* [SOURCE MATERIAL]
··········
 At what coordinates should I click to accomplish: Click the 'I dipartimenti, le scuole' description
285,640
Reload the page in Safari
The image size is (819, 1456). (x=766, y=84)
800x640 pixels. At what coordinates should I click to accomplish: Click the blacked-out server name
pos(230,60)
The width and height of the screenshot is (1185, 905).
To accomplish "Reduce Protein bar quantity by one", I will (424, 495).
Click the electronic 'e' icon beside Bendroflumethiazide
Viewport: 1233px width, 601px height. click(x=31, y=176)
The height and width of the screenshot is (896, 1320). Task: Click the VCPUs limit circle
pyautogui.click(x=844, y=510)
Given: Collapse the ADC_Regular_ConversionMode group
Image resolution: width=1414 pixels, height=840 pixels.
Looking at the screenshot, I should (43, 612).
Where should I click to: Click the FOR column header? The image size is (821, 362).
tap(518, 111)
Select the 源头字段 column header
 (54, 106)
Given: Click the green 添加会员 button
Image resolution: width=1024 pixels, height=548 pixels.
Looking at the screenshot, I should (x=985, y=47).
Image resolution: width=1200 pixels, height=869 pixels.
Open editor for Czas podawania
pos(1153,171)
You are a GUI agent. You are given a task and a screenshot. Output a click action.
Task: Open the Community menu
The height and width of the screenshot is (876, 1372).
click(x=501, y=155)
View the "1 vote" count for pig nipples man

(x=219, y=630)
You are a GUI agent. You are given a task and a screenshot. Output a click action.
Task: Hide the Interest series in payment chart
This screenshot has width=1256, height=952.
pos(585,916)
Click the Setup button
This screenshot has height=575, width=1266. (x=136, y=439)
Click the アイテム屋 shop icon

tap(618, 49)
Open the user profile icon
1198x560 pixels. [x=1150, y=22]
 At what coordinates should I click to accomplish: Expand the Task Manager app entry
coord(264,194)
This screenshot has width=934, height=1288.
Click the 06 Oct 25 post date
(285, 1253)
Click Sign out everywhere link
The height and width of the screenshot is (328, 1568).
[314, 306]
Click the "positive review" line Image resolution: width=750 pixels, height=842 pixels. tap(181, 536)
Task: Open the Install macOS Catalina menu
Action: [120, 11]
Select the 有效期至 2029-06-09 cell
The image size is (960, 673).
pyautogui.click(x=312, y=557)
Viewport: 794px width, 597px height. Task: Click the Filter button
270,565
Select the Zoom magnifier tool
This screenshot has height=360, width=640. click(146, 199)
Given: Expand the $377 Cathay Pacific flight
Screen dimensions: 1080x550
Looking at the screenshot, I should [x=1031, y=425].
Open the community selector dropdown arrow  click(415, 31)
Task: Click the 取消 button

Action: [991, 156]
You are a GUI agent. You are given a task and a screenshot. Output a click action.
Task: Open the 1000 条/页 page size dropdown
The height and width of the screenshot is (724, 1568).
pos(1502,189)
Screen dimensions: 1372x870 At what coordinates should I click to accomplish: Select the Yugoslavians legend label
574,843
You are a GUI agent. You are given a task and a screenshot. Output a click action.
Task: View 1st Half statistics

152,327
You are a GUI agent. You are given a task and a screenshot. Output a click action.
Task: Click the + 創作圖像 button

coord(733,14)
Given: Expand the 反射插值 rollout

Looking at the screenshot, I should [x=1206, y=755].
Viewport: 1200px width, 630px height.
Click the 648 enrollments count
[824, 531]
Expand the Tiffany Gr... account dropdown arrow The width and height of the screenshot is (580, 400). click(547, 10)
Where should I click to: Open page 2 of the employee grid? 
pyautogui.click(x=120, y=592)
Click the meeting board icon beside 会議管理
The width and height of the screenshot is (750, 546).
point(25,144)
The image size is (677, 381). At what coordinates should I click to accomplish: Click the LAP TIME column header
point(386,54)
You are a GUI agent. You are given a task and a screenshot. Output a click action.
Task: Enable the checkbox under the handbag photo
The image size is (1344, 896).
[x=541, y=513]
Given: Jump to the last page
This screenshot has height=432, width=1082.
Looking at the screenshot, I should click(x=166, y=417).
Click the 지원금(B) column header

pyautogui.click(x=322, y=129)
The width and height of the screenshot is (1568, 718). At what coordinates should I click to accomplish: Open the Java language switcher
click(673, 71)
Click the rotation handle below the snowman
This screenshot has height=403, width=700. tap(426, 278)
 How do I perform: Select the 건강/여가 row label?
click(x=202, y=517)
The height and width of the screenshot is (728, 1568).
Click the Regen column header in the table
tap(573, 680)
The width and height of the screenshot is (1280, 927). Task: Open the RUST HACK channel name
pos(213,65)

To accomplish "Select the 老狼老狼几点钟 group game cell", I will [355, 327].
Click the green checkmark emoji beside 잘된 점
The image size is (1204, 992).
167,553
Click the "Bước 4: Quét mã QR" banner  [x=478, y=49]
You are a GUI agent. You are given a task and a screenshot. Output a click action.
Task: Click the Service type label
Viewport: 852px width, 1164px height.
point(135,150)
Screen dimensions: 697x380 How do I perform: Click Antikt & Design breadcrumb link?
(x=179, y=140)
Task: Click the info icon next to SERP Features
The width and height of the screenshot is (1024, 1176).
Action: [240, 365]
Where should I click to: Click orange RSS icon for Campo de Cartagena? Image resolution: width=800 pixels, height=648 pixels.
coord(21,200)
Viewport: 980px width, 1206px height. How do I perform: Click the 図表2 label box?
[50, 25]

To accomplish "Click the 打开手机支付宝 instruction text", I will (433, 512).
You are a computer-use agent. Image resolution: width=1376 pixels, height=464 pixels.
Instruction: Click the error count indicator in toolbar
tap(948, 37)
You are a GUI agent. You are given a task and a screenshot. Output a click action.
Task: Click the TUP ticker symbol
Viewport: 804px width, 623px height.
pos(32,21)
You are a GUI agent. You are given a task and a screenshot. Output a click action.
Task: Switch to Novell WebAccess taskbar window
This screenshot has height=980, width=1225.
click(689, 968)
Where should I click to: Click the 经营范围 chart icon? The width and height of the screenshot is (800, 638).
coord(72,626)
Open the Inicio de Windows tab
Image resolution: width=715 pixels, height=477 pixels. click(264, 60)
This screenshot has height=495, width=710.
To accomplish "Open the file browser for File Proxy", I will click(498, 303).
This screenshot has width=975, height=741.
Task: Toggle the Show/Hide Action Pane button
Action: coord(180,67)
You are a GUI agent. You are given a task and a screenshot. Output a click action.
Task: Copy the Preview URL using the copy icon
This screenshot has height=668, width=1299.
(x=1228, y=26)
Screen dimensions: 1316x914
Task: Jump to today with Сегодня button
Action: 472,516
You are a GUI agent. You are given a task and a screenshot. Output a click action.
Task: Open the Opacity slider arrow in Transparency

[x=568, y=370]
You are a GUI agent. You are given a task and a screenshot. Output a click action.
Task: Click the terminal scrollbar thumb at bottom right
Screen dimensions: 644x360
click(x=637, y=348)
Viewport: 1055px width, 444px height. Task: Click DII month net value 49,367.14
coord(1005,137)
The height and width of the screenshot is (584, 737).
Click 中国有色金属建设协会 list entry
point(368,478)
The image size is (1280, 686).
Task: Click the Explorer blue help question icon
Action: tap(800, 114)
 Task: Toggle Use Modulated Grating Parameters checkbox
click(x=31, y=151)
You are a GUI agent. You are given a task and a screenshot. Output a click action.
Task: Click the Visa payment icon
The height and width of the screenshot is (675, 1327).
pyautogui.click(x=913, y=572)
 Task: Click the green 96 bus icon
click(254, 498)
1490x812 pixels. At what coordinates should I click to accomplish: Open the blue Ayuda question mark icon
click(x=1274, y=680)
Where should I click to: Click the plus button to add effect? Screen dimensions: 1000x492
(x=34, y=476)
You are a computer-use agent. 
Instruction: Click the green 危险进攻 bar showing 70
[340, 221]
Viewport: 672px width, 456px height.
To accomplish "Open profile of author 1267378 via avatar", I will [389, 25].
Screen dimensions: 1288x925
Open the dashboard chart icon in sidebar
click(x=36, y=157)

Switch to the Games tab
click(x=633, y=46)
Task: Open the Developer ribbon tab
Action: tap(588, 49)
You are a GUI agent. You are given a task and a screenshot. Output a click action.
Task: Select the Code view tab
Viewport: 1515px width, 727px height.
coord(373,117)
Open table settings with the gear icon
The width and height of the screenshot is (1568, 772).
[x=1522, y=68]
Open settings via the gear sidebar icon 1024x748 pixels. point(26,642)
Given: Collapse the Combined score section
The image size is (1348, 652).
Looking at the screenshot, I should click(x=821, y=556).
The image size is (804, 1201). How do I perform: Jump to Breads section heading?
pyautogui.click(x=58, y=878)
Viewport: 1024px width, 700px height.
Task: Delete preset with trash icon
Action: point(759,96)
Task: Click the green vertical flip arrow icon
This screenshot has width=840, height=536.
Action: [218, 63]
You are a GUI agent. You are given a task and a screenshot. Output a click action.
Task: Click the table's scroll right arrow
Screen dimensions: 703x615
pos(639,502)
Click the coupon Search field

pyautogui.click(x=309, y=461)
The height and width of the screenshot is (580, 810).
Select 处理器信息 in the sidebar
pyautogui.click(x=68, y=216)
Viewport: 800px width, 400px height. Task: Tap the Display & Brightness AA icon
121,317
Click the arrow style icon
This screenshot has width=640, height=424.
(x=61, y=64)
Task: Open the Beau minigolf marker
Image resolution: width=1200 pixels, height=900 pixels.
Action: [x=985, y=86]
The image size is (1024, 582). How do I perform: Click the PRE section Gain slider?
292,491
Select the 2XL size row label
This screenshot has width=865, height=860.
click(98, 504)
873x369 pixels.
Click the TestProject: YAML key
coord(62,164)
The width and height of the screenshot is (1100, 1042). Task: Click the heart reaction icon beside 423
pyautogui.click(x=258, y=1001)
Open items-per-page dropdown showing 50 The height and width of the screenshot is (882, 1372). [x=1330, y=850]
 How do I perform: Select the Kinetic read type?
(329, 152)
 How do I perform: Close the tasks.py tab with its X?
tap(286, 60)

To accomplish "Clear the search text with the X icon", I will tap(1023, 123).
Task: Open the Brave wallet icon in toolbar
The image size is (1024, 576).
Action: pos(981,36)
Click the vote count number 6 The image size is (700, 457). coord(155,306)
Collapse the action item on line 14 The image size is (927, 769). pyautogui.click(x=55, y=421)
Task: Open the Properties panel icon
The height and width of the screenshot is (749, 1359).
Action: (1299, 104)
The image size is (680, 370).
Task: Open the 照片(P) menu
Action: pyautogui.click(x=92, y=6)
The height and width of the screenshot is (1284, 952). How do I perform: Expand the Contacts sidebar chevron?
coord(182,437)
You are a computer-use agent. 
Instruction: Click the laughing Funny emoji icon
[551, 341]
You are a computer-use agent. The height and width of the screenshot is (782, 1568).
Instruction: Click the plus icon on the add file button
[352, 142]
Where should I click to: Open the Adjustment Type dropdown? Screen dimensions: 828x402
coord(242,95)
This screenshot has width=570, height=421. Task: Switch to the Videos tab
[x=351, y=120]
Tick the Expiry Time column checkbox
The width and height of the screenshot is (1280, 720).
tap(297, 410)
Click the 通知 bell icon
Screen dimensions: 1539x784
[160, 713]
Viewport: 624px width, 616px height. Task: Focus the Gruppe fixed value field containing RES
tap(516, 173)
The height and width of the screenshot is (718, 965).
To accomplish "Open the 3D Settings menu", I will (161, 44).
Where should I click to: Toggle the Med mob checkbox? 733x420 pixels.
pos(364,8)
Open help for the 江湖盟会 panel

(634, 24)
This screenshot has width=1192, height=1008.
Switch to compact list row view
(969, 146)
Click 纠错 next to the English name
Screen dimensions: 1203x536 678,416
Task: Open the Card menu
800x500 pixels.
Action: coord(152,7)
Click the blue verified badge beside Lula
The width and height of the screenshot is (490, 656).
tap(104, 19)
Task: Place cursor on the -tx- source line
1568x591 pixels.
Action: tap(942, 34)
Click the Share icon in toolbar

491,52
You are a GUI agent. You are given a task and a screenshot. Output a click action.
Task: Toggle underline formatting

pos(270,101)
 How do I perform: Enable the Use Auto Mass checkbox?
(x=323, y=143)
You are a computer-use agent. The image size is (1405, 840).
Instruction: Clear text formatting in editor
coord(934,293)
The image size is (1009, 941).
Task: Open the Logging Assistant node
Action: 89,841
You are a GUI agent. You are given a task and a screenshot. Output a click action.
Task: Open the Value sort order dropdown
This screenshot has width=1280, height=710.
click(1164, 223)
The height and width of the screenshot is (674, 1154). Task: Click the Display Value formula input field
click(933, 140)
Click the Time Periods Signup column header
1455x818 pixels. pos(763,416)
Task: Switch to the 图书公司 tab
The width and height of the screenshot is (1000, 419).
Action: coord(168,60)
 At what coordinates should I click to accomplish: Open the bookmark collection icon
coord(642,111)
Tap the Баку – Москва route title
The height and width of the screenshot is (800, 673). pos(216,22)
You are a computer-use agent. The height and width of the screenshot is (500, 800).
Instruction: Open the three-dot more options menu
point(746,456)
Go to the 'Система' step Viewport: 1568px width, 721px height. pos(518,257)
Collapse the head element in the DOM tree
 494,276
··········
* [TASK GOAL]
In the entries above, the lines from the one bearing "The width and height of the screenshot is (1000, 419)." up to and including the one bearing "Go to the 'Система'" should be transcribed exactly; no other line is wanted.

* [ANSWER FOR THE TASK]
The width and height of the screenshot is (1000, 419).
Action: coord(168,60)
 At what coordinates should I click to accomplish: Open the bookmark collection icon
coord(642,111)
Tap the Баку – Москва route title
The height and width of the screenshot is (800, 673). pos(216,22)
You are a computer-use agent. The height and width of the screenshot is (500, 800).
Instruction: Open the three-dot more options menu
point(746,456)
Go to the 'Система' step Viewport: 1568px width, 721px height. pos(518,257)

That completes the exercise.